This information explains your transurethral resection of the prostate surgery at Memorial Sloan Kettering Cancer Center (MSK).

Transurethral resection of the prostate (TURP) is a surgical procedure. It is used to treat enlargement of the prostate gland (benign prostatic hyperplasia, or BPH) when medication does not work. In BPH, the prostate is pressing down on the urethra. This makes urination difficult. During the TURP procedure your surgeon will trim part of the prostate tissue away. This will make it easier to urinate.

Before the Surgery

  • You will be scheduled for a presurgical testing appointment (PST) before your surgery. During this appointment you will meet with a nurse practitioner and discuss anesthesia. This is the medicine used to put you to sleep during the surgery. You will also have tests done such as:
    • An electrocardiogram (EKG)
    • A chest X-ray
    • Blood tests
    • Other tests that your doctor may decide are necessary
  • You may also be asked to have a medical clearance visit. This visit will help your surgeon plan your care to lower any risks you might have with surgery. Your nurse will give you the booklet Getting Ready for Surgery. This booklet tells you what you need to do to prepare for your surgery. Your nurses may also give you other booklets, self-care cards and any instructions you may need. Please read them carefully.
  • Do not eat or drink anything after midnight the night before surgery.

The Day of Surgery

  • You will be admitted to the Pre-Surgical Center (PSC). From there you will be taken to the operating room. The whole process takes 3 to 4 hours.
  • You will be unconscious during the procedure, which takes about 15 to 30 minutes. You will be in the operating room longer than that while the staff prepares you for the surgery.
  • Your feet will be placed in stirrups. The surgery is done through a scope in the urethra.
  • A nurse will let your family members know how the surgery is progressing.

After Surgery

  • After the surgery you will be in the Post-Anesthesia Care Unit (PACU). You can have ice chips and water as soon as you are fully awake. Family members may visit you in the PACU.
  • You will be taken to your hospital room when the doctors and nurses believe you are awake enough from the anesthesia. You will be in the hospital overnight.
  • If you experience any pain or discomfort, your nurse will give you acetaminophen (Tylenol®).

__Listed entries__:
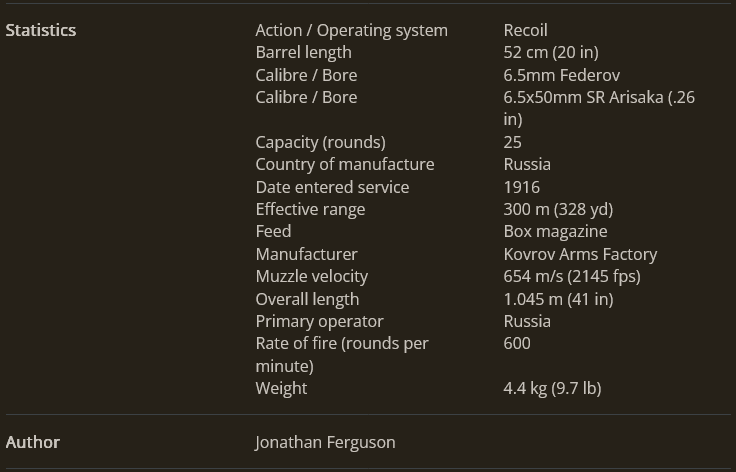This screenshot has height=472, width=736.
Task: Click the Action / Operating system label
Action: coord(351,30)
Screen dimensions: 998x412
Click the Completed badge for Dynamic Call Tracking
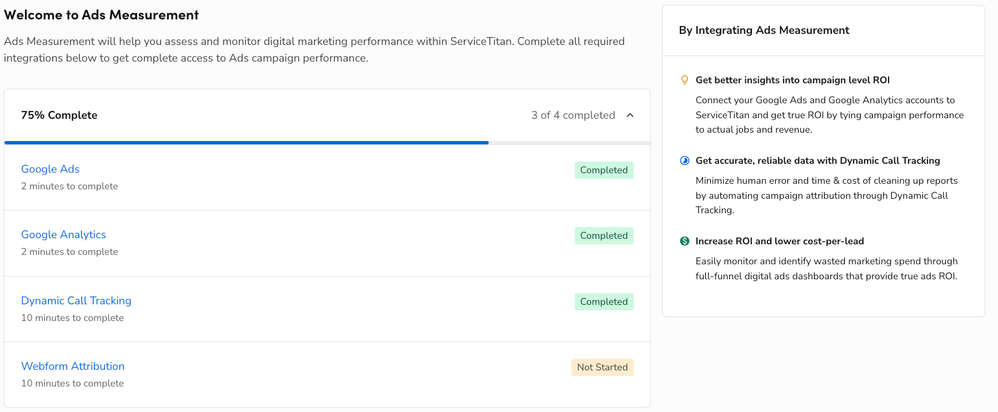[x=604, y=302]
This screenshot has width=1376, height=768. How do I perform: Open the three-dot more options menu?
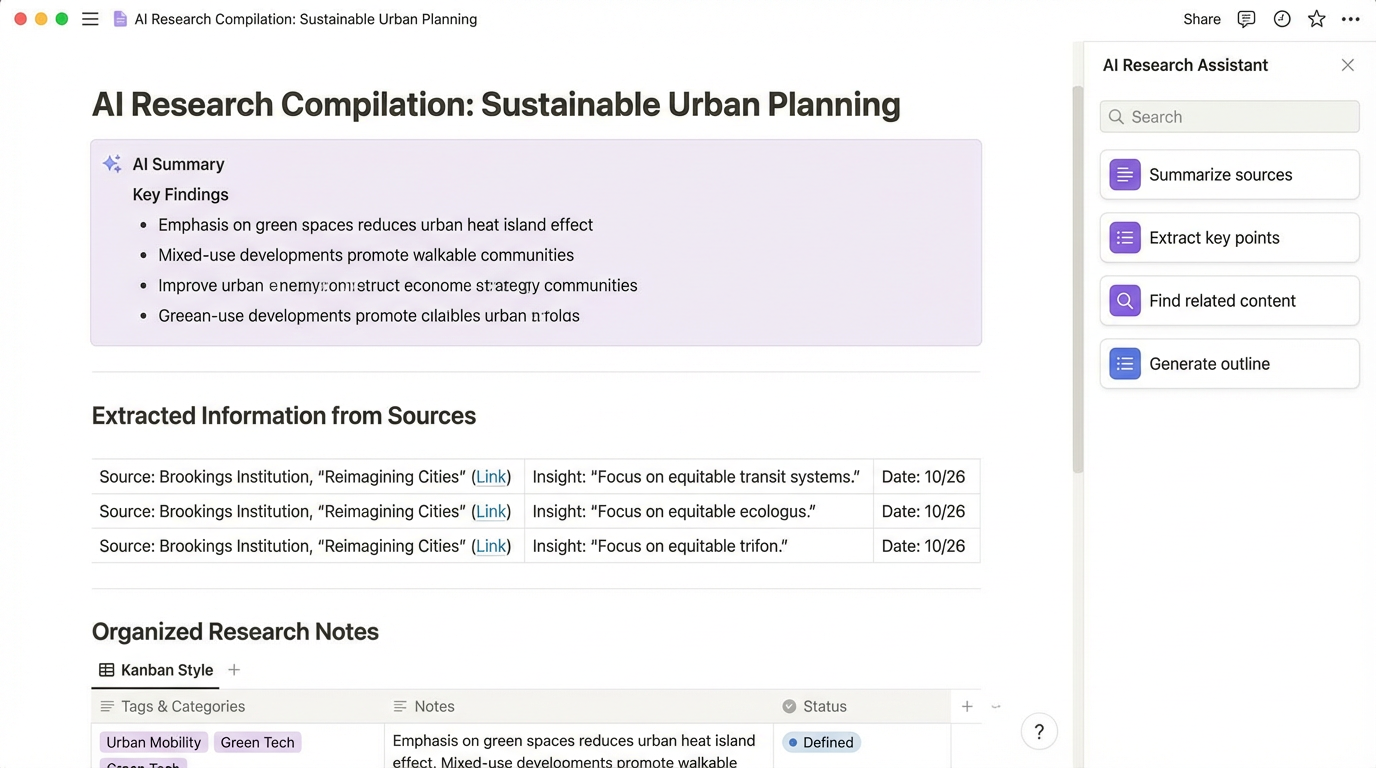tap(1350, 19)
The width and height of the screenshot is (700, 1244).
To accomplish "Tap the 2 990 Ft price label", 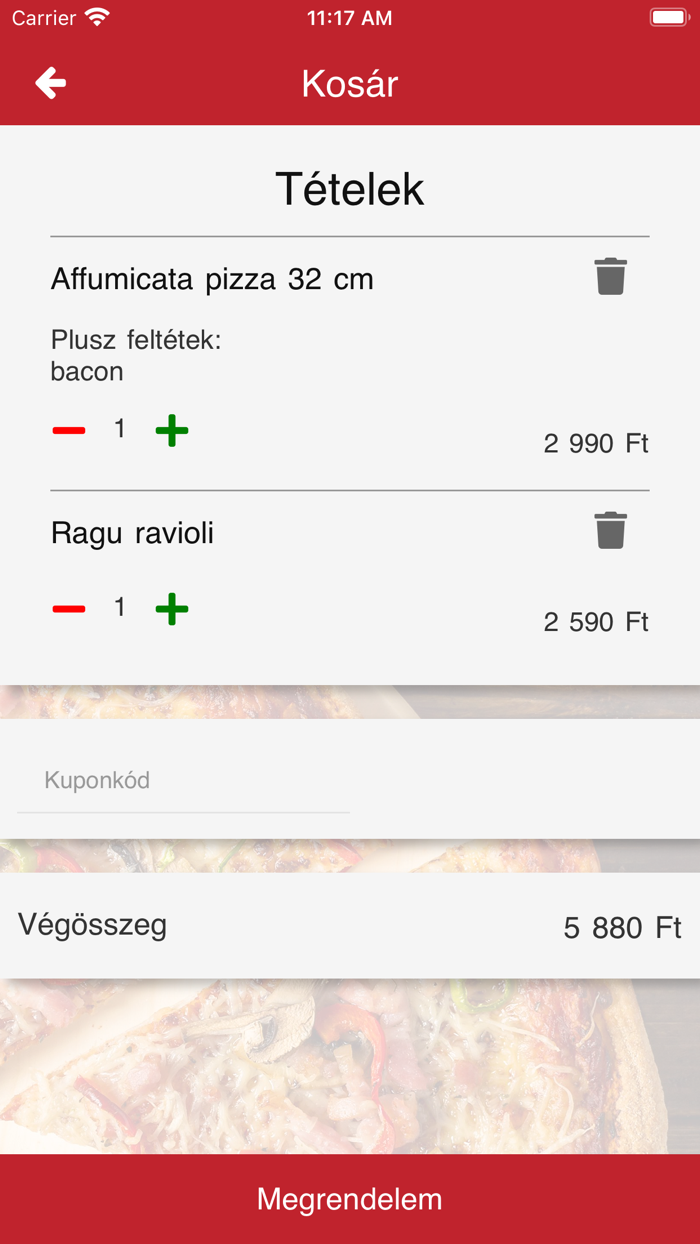I will point(596,443).
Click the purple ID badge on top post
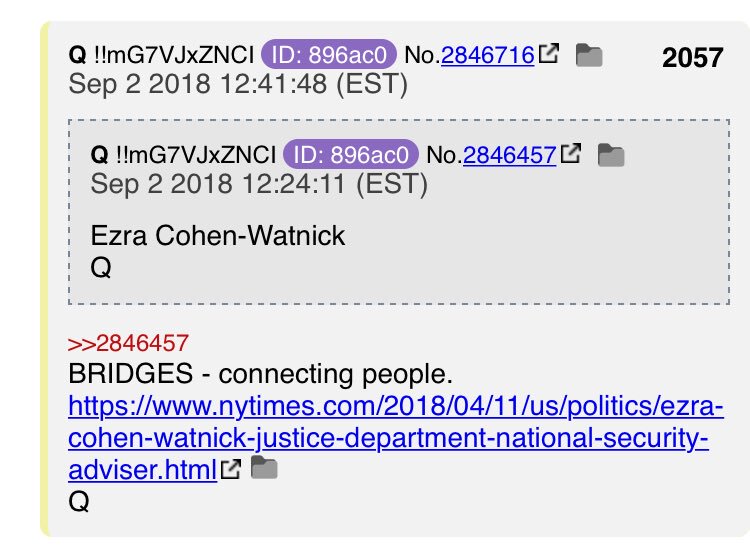750x554 pixels. pyautogui.click(x=329, y=55)
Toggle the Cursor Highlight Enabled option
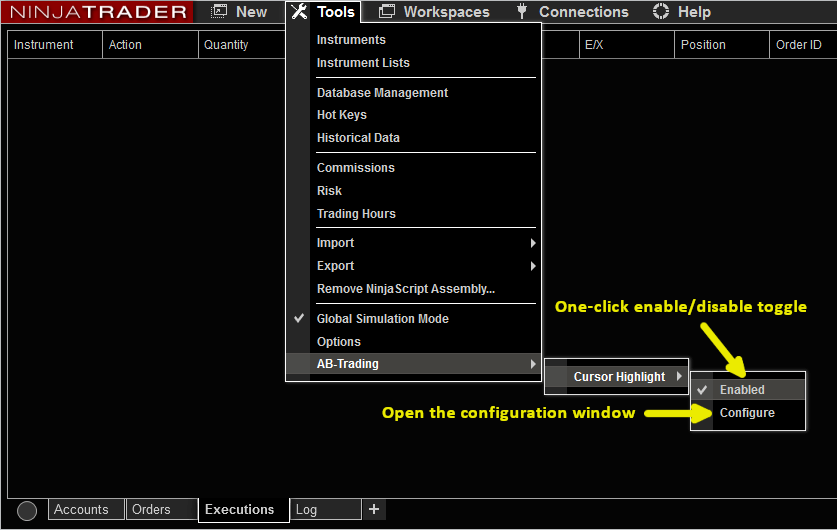 [742, 390]
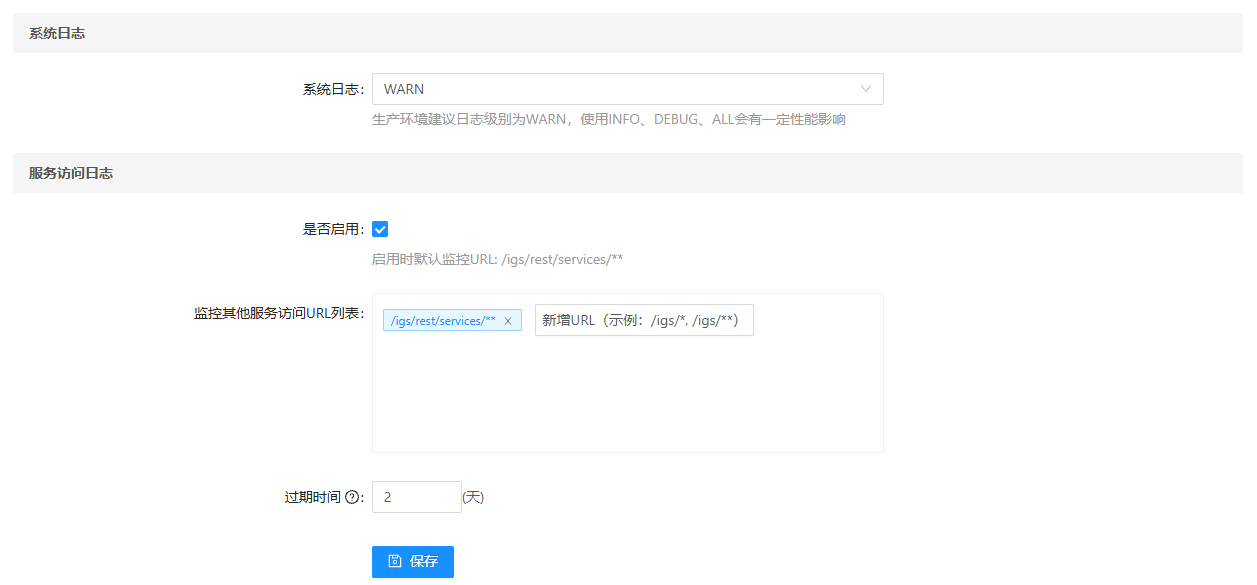Remove the /igs/rest/services/** URL tag
Image resolution: width=1257 pixels, height=585 pixels.
click(508, 321)
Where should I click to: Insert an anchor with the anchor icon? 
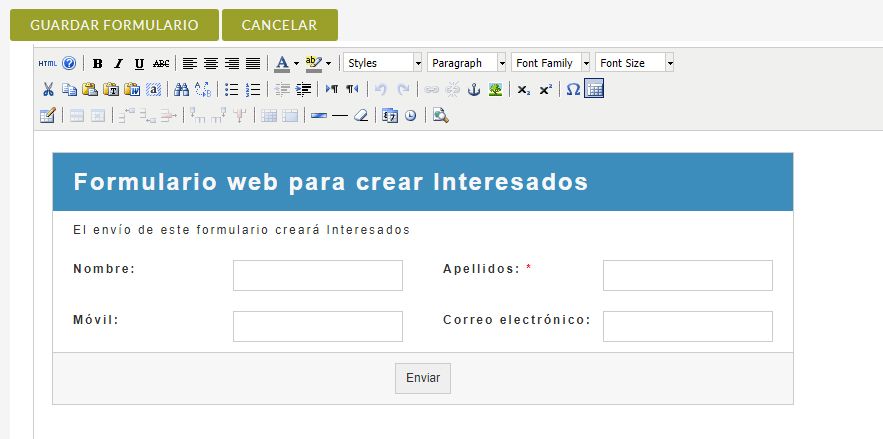click(474, 89)
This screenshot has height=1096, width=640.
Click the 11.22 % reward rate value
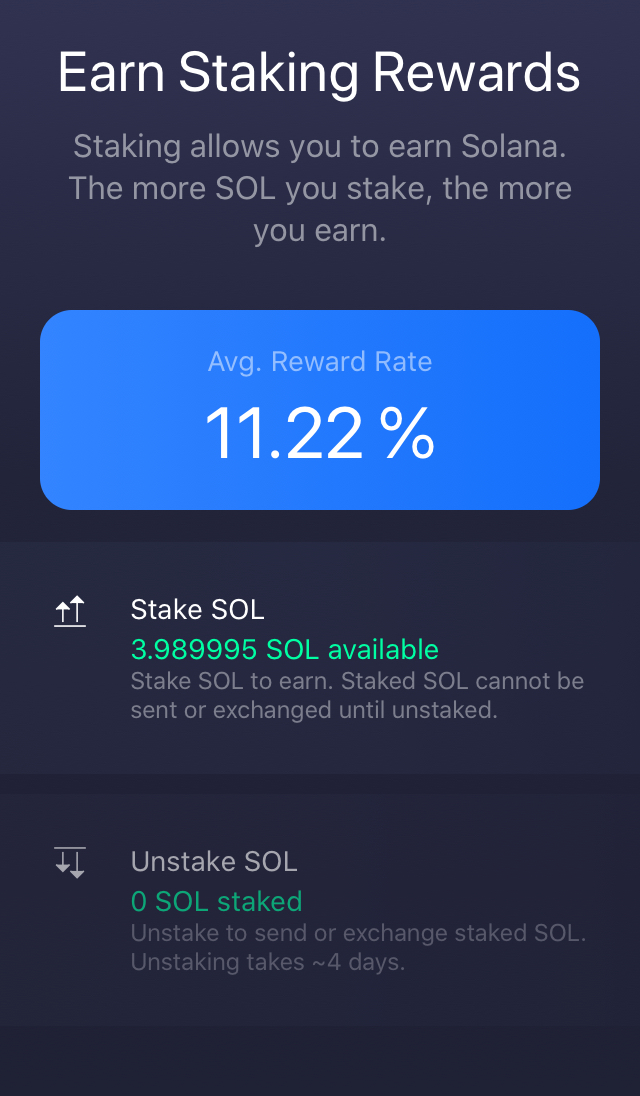pyautogui.click(x=319, y=430)
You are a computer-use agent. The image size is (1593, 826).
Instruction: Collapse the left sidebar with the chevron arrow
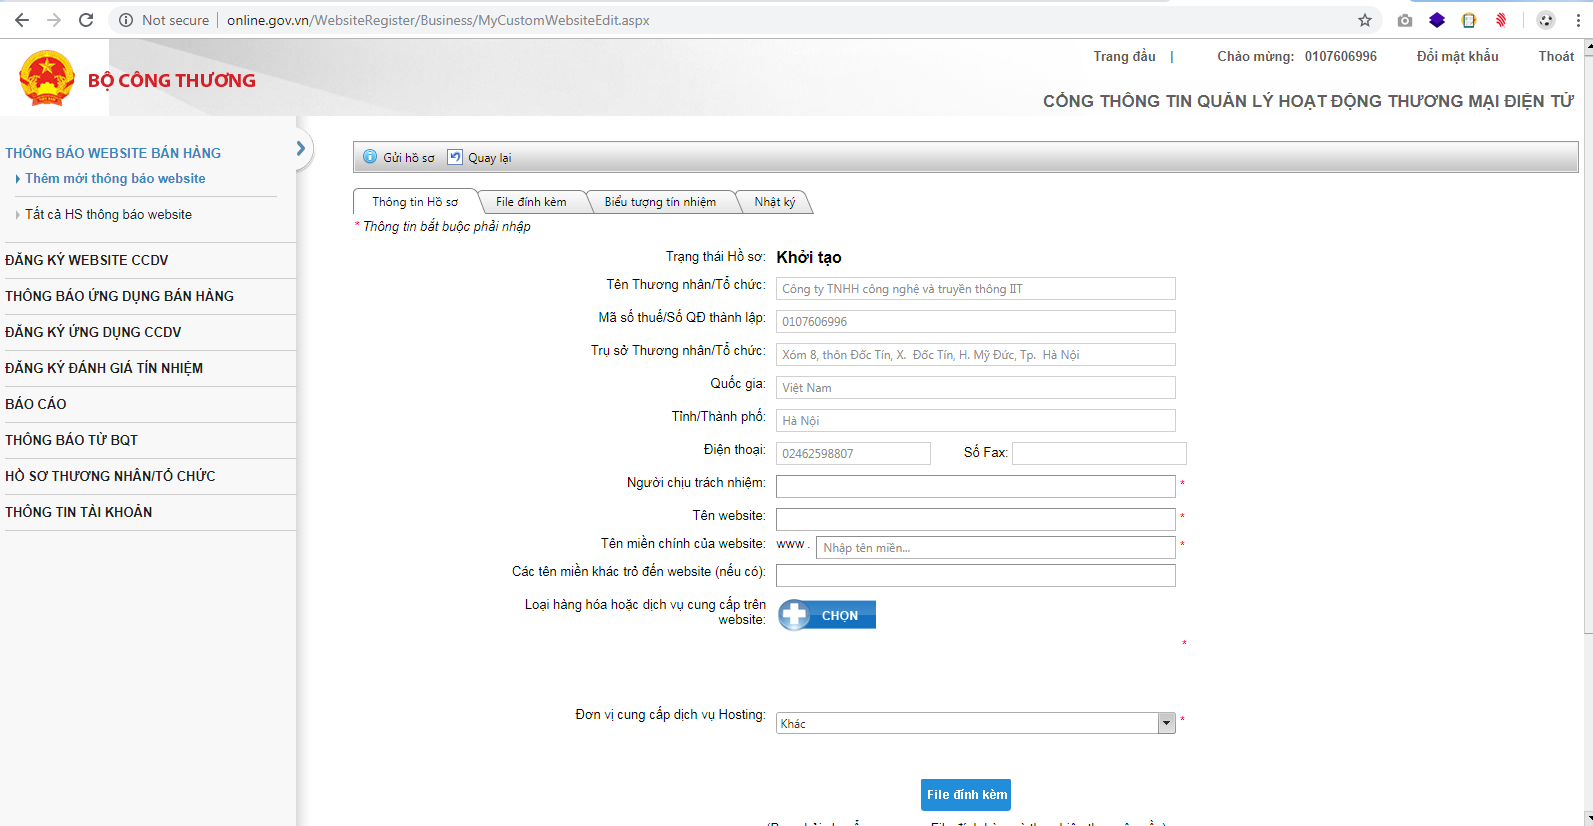pyautogui.click(x=300, y=149)
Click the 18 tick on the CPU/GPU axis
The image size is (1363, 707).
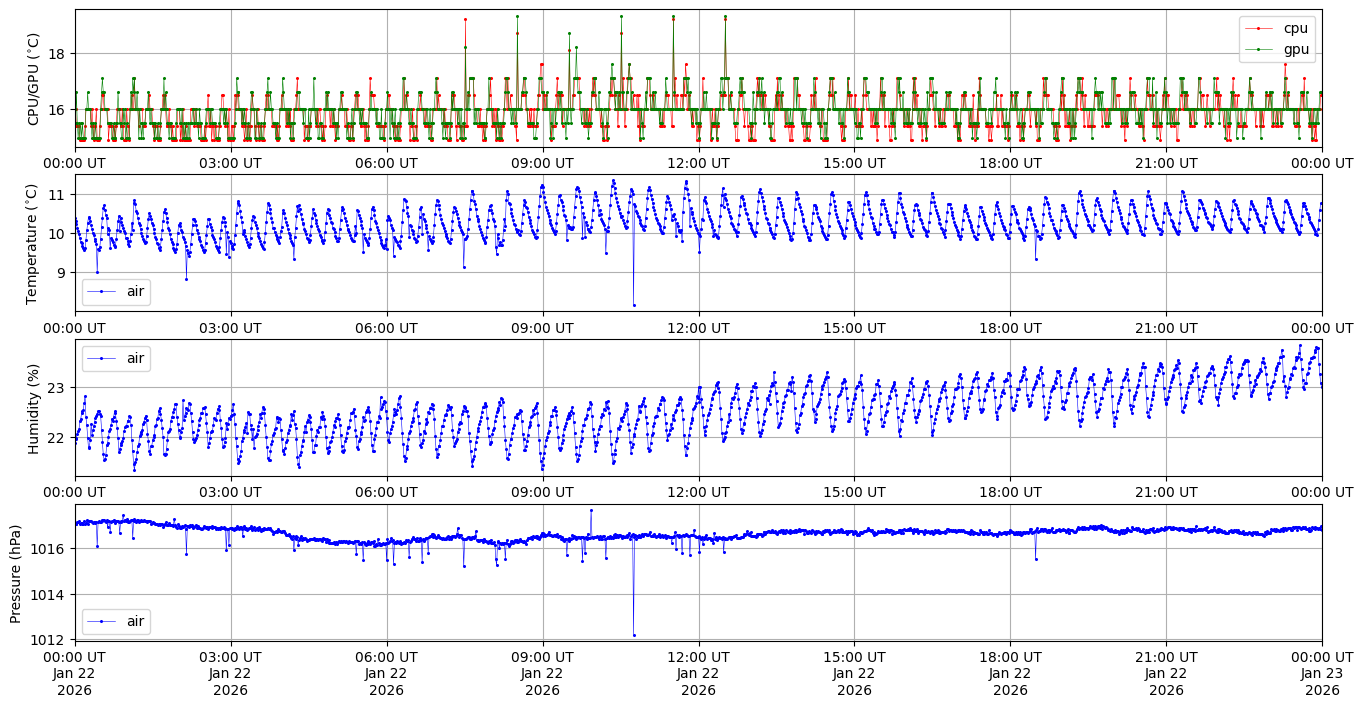coord(57,54)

__Required actions__:
• a. Decide whether each statement agrees with the prostate surgery text, and support each yes or no with the deciding words quoted from it: (i) The TURP procedure itself takes about 15 to 30 minutes. (ii) Patients stay in the hospital for two nights after the surgery. (iii) Family members may visit the patient in the Post-Anesthesia Care Unit.
• b. According to the prostate surgery text, what will the nurse give a patient who has pain or discomfort after the surgery?
• c. Please carry on the prostate surgery text from the point where it stops.
The lines above come from a different source than the prostate surgery text.

__Responses in order__:
• a.
(i) Yes: "which takes about 15 to 30 minutes"
(ii) No: "You will be in the hospital overnight."
(iii) Yes: "Family members may visit you in the PACU."

• b. Acetaminophen (Tylenol®).

• c.
  • You will have a catheter in overnight. This is a thin tube that will drain urine from the bladder into a bag. Fluid may be used to continuously flush your bladder through this catheter to limit the risk of blood clots forming. This catheter will be removed before you go home.

Recovering at Home

  • You might see tiny particles floating in your urine. This is normal. These are pieces of prostate tissue and tiny blood clots. This gets better by drinking more fluids.
  • You may need to urinate more frequently or more urgently. This is often temporary.
  • Depending on your bladder function before having the procedure, you might be incontinent (not able to control your urination.) This is usually temporary. If you are still incontinent a few weeks after your surgery, testing can be done to determine if we can correct this.
  • You may feel discomfort or pain. Drinking liquids will help, and you may also take acetaminophen.
  • Your will be given an antibiotic. Take all of the pills as prescribed.
  • Once your urine is clear yellow you may resume your normal activities. This usually takes 1 to 2 days.
  • A dry orgasm (retrograde ejaculation) is very common. You will have normal sensation of orgasms, but there will be much less ejaculate (semen). This is not dangerous. The ejaculate goes into the bladder and will come out with the urine the next time you urinate.

Call your doctor or nurse if you:

  • Have a temperature of 101° F (38.3° C) or higher.
  • Have pain that is not relieved by pain medication.
  • Cannot urinate.
  • Have any unexpected problems.
  • Have any questions or concerns.

Call to make an appointment to see the doctor within two or three months after your surgery.